I am now trying the How to get Nikon ICM profiles - RawPedia trick but just as with the D3300 I used before, with one of the files the colors are all wrong and with the other one the image starts out extremely light and flat, which requires huge adjustments in lightness and contrast. Is that normal?
That raw would need similar colors to illustrate the difference.
You might try using the profiles that come with the Adobe DNG Converter. Also at RawPedia:
https://rawpedia.rawtherapee.com/How_to_get_LCP_and_DCP_profiles. I did this last weekend and found the D7000 Adobe Standard profile to be pretty close (well, I haven’t compared them side-by-side yet) to my calibrated camera profile.
Thing is, what your two images indicate is a gamut truncation, and resolving that will require tracing your image’s colorspace through the entire input-to-output mousetrap that is RawTherapee (or any other raw processor, for that matter), making sure you know with what profile you start, and where each colorspace conversion is happening. That in-camera JPEG engine becomes more appreciated, no? But, when you get to the bottom of this nit, you’ll understand color a whole lot better, or your care will be entrusted to the appropriate institution of mental health…

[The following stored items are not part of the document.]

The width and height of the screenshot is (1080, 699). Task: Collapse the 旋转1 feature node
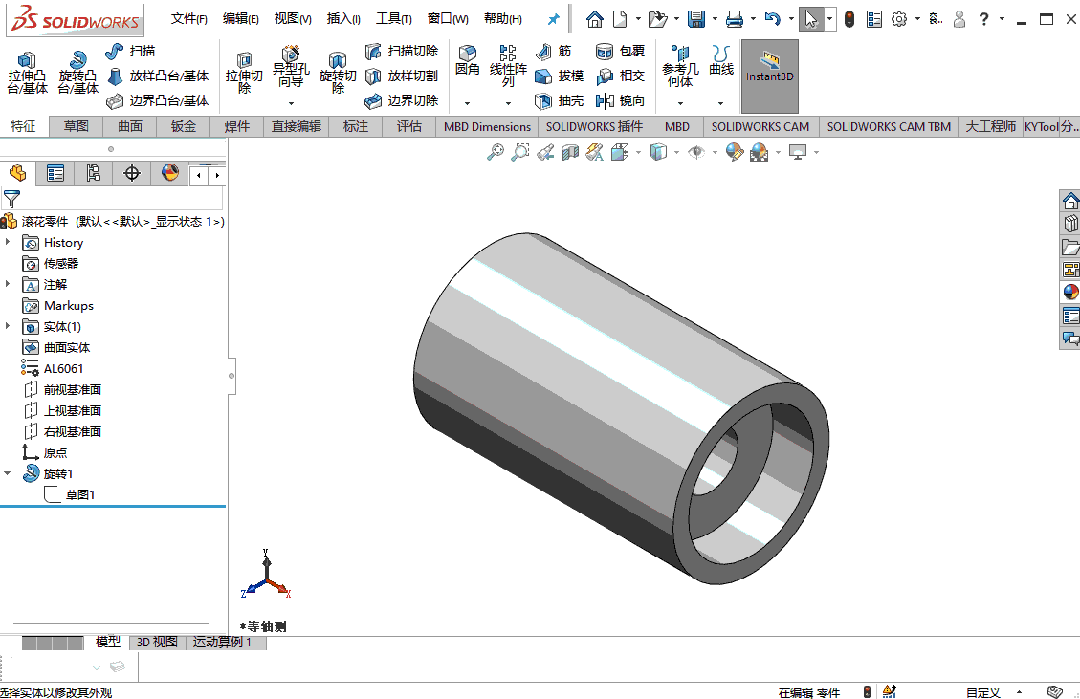click(8, 474)
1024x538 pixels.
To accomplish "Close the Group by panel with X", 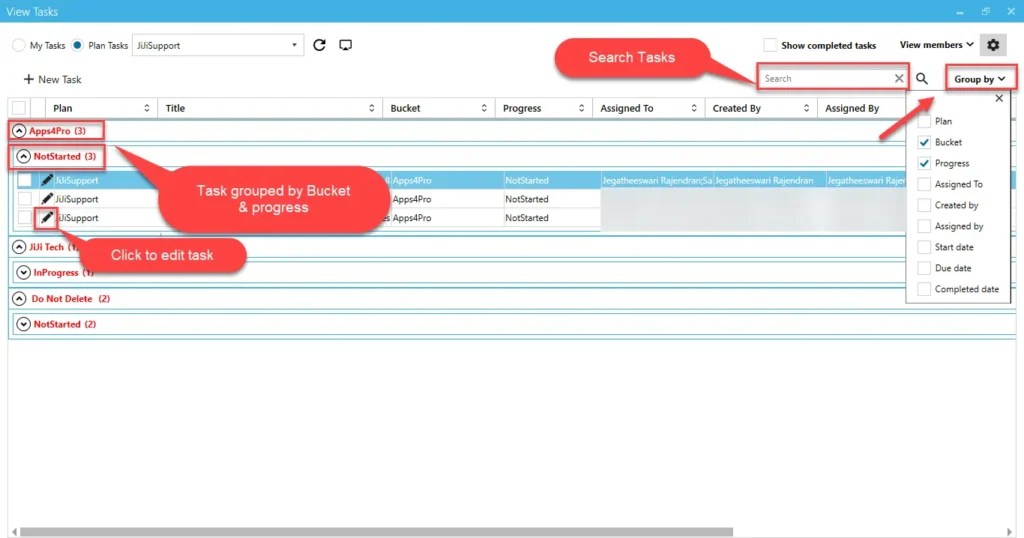I will tap(998, 99).
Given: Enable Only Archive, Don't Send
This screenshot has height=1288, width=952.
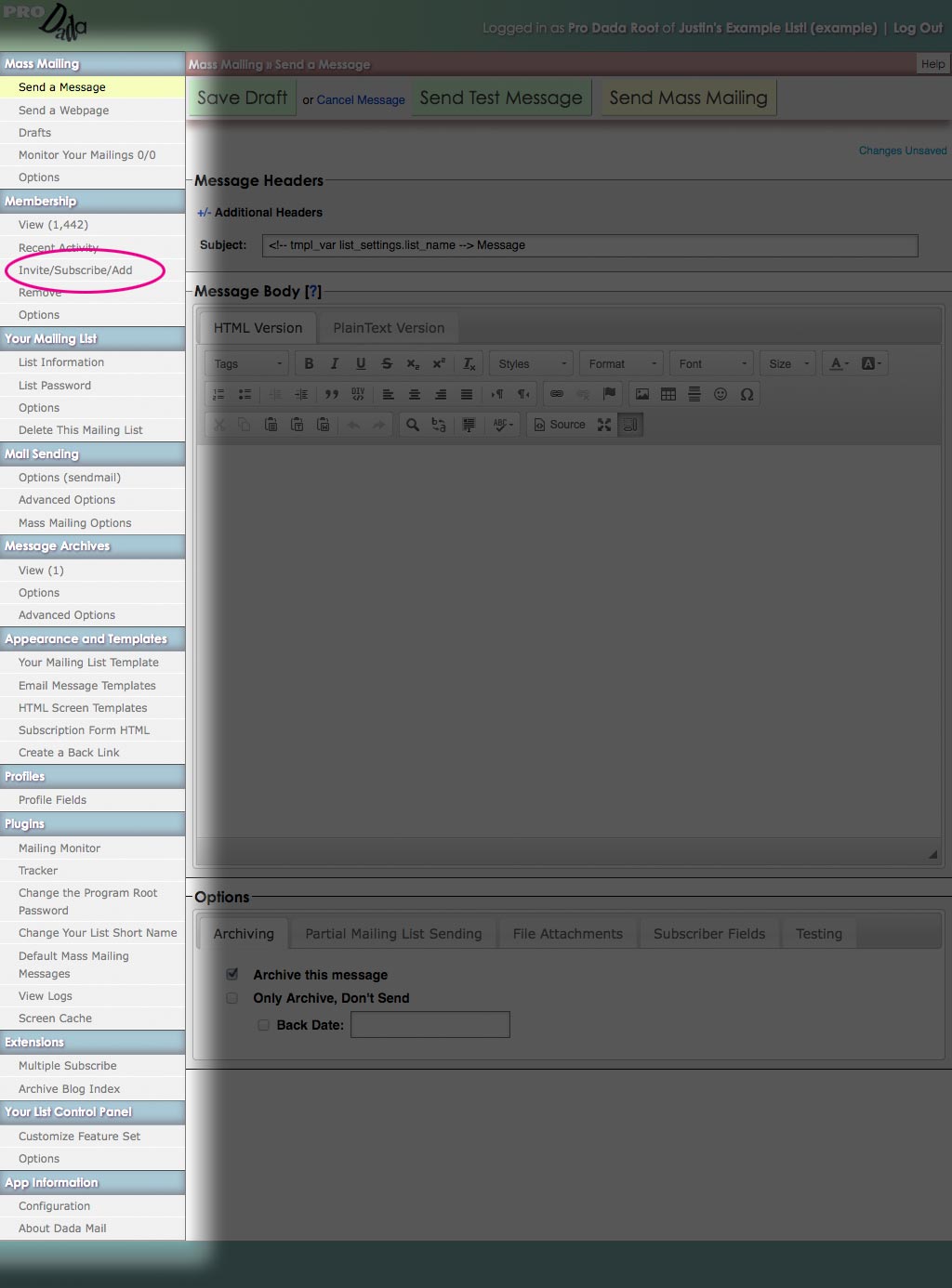Looking at the screenshot, I should coord(232,998).
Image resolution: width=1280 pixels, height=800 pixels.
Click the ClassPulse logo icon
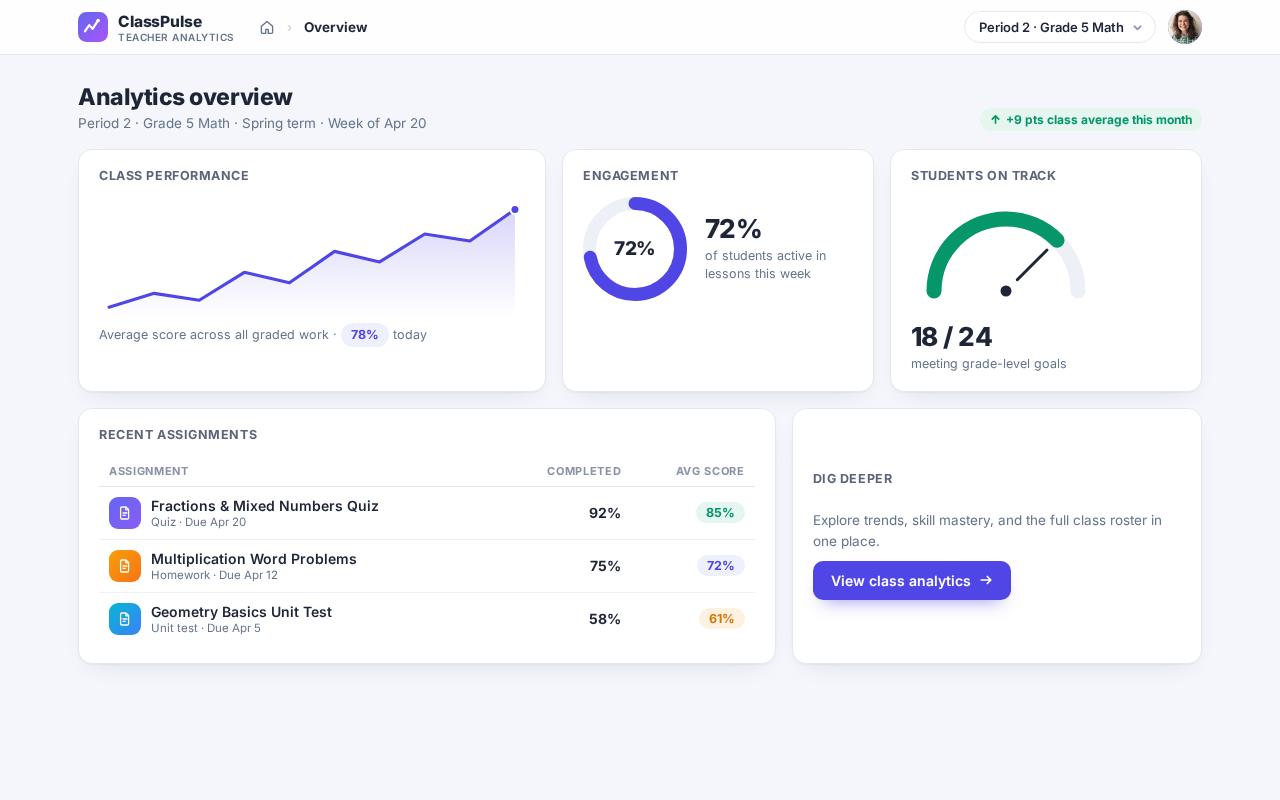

Adobe profile does even better with creating gradient blue. On the reds though it is too strong. My model became a red smurf haha.
Maybe custom is the way to go yeah. Tough stuff.
Use an input profile which handles artificial light.
http://rawpedia.rawtherapee.com/How_to_get_LCP_and_DCP_profiles
If you have access to a color target, then you can help improve support for the Nikon D7500 for everyone:
http://rawpedia.rawtherapee.com/How_to_create_DCP_color_profiles#Shooting_the_Color_Target
Those Color Targets are some expensive pieces.
I wish I could mix the Nikon .icm with the Adobe .dcp, preferring the Adobe blue and the Nikon red.
If you use windows or mac, adobe provide a cost free dng profile editor, which should let you tweak the profile. Although I have not personally used it.
A cheap alternative is to generate a dual-illuminant DCP profile by expoiting dpreview’s “studio scene comparison” tool. Just grab the raw files for the two illuminants for your camera from dpreview’s webpage, crop to include only the colour targets, and generate a DCP following the instructions on RawPedia. It won’t be 100% accurate maybe, but on my tests it gives pretty usable results…
Try these:
To add on to this discussion, the “Adobe Standard” DCPs seem to cause gamut clipping in images similar to yours. I just had this specific problem and had to do a bit of fiddling around.
It seems that the Camera Neutral DCPs provide a better starting point when you really push those colors through Lab adjustments and LUTs.
RawTherapee’s DCPs prevent gamut clipping.
My camera doesn’t have a DCP yet, and isn’t good enough to warrant purchasing a color target (crappy compact). For this case the Adobe-supplied camera neutral profiles provide much better colors than the embedded matrix.
I’m very sure the RT DCP would be good if there was one
@CriticalConundrum but there is one, in fact two - I posted two variations above. The only reason I won’t ship them with RT is because they’re based on DPReview’s photos which are under an unknown licence. That doesn’t prevent you from using them for personal use.
Ok guys thanks for all the tips. I am getting quite confused now.
ICC, ICM, DNG, DCP, etc. Method 1, 2, 3, 4, 5. Is there a complete explanation on everything somewhere?
Reading Color Management - RawPedia now.
DCamProf has a quite lengthy doc page, with a lot of discussion on what goes on inside both ICC and DNG profiles. Specific to this thread is: LUDD - Homepage closed
A bit technical, but there’s enough descriptive prose to begin to understand some of what’s going on with deep blues.